_Collection entries_:
↓↓↓

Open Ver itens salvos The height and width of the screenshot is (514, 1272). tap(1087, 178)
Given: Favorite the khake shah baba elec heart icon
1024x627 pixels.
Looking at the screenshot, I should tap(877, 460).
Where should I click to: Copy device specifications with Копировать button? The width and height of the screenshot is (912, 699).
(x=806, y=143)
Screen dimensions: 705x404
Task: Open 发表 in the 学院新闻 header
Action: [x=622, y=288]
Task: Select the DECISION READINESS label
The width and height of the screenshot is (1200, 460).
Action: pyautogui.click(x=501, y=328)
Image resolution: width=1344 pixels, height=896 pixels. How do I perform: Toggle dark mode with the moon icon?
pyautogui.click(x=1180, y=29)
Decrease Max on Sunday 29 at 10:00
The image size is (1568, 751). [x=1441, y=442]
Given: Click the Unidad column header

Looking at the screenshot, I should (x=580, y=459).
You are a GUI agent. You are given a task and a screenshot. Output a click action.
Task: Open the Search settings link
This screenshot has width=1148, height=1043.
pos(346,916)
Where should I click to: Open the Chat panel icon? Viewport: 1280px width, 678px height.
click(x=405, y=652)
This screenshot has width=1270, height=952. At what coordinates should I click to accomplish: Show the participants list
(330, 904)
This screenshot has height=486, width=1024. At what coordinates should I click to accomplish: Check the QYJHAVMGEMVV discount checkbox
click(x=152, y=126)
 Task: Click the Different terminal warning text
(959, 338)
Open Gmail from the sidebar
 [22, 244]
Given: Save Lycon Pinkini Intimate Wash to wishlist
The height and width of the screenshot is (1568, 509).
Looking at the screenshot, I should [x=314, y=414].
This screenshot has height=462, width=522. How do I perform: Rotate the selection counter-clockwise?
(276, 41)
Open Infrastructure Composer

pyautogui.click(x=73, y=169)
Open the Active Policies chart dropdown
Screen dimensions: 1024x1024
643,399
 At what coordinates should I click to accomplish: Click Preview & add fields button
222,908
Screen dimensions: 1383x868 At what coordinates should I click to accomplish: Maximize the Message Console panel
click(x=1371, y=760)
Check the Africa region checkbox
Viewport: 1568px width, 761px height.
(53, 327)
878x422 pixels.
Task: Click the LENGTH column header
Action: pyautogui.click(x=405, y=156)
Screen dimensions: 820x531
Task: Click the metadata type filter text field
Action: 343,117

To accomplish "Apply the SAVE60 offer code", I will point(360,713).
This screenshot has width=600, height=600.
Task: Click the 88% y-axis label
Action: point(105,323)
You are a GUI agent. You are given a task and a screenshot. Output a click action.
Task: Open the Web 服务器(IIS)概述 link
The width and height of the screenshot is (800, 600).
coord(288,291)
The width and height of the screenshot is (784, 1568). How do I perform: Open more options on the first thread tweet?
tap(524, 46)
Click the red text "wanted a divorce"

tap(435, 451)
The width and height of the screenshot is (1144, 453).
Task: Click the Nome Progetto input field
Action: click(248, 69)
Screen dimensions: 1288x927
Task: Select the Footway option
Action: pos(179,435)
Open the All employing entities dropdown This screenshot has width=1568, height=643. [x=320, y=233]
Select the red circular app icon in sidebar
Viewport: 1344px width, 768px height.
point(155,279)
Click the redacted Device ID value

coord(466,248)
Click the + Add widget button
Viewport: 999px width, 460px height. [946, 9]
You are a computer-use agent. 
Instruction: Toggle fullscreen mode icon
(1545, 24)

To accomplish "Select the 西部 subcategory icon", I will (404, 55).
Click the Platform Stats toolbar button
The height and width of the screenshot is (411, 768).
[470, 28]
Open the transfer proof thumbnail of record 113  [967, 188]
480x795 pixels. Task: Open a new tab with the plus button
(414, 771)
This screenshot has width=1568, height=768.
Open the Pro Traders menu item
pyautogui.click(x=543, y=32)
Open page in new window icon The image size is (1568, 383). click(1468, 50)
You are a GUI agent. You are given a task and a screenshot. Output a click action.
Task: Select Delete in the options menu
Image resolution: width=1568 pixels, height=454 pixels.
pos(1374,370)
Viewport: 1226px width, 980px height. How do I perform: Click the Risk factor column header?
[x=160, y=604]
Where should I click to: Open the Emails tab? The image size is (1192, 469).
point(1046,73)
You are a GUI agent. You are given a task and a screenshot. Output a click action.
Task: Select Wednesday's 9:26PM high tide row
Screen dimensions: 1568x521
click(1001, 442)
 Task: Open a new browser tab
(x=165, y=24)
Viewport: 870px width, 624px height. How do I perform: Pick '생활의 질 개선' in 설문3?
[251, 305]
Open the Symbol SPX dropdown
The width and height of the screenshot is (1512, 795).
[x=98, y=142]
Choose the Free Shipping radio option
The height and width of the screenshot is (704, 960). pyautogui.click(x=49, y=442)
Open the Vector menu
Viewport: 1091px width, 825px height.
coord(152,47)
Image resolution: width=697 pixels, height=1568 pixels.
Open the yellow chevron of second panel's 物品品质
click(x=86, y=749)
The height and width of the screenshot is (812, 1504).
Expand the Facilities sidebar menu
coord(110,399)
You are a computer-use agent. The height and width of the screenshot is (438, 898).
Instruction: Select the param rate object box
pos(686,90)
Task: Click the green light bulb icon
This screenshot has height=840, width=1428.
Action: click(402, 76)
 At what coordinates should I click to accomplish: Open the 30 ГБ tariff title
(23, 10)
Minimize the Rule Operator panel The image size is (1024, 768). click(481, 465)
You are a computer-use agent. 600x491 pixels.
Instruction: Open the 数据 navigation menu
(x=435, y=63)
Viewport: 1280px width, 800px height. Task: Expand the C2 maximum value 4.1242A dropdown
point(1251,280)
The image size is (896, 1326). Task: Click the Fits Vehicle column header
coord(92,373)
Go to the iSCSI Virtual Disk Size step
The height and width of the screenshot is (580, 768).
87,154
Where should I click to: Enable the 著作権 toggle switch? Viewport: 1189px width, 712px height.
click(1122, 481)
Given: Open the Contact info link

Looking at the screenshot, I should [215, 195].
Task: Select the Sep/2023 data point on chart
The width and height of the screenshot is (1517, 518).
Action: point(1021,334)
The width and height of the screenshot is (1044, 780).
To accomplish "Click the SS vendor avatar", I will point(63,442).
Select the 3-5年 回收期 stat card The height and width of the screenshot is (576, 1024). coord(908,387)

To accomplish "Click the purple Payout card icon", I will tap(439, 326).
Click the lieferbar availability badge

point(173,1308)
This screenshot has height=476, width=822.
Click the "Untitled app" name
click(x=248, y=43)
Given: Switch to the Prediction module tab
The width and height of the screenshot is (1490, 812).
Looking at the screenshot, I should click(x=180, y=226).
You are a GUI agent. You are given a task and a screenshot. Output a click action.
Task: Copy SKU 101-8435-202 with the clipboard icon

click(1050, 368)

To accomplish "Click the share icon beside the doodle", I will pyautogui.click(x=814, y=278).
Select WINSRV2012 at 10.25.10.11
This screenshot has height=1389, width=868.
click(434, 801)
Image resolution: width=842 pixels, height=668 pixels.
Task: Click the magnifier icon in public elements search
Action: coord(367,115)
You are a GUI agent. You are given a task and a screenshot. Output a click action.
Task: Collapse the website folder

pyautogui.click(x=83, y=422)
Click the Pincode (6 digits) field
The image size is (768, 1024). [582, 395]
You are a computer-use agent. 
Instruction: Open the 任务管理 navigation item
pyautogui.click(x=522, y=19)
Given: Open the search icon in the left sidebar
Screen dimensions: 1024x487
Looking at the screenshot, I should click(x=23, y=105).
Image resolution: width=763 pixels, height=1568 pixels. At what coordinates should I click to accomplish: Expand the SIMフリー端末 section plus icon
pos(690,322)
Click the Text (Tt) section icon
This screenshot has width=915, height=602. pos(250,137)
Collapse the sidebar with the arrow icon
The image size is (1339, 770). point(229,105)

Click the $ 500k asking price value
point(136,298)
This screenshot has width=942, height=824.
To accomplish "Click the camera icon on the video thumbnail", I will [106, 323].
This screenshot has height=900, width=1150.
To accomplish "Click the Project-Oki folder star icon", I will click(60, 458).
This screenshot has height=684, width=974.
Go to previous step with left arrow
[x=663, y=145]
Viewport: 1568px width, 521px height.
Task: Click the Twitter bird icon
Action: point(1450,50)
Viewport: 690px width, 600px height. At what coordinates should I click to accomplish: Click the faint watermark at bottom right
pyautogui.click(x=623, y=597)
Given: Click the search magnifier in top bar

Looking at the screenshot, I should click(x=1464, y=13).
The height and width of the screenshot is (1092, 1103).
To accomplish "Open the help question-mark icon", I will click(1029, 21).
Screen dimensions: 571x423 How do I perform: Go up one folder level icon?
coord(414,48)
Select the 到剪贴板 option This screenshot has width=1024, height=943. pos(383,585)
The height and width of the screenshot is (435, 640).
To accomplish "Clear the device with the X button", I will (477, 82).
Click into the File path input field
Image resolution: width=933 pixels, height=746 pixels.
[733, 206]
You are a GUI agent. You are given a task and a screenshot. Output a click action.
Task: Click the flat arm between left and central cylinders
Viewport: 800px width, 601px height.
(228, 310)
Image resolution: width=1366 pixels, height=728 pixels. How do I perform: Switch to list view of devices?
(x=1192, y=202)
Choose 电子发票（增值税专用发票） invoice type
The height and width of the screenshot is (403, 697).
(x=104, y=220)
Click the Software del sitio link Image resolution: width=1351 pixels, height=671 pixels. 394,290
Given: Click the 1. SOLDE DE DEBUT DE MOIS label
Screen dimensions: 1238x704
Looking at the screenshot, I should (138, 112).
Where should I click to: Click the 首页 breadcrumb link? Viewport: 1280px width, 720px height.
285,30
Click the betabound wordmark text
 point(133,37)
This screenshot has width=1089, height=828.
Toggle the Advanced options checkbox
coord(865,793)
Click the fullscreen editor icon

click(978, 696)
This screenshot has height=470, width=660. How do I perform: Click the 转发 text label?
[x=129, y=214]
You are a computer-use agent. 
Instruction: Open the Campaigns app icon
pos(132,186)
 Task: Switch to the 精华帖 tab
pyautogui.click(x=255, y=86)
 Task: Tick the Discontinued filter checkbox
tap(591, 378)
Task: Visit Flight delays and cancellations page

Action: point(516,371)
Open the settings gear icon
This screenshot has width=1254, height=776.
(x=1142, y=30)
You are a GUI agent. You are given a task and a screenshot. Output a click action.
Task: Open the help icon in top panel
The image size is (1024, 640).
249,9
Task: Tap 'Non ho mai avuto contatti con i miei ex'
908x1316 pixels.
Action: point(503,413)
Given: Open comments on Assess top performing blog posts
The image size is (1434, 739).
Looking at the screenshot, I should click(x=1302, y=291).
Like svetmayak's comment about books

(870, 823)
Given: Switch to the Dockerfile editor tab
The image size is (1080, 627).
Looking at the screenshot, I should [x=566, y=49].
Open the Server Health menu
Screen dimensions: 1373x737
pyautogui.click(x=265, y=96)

↑↑↑

_ACTIVITY_:
Return a copy of every line in the records that includes the string "help".

_TASK OUTPUT_:
To accomplish "Open the help question-mark icon", I will click(1029, 21).
Task: Open the help icon in top panel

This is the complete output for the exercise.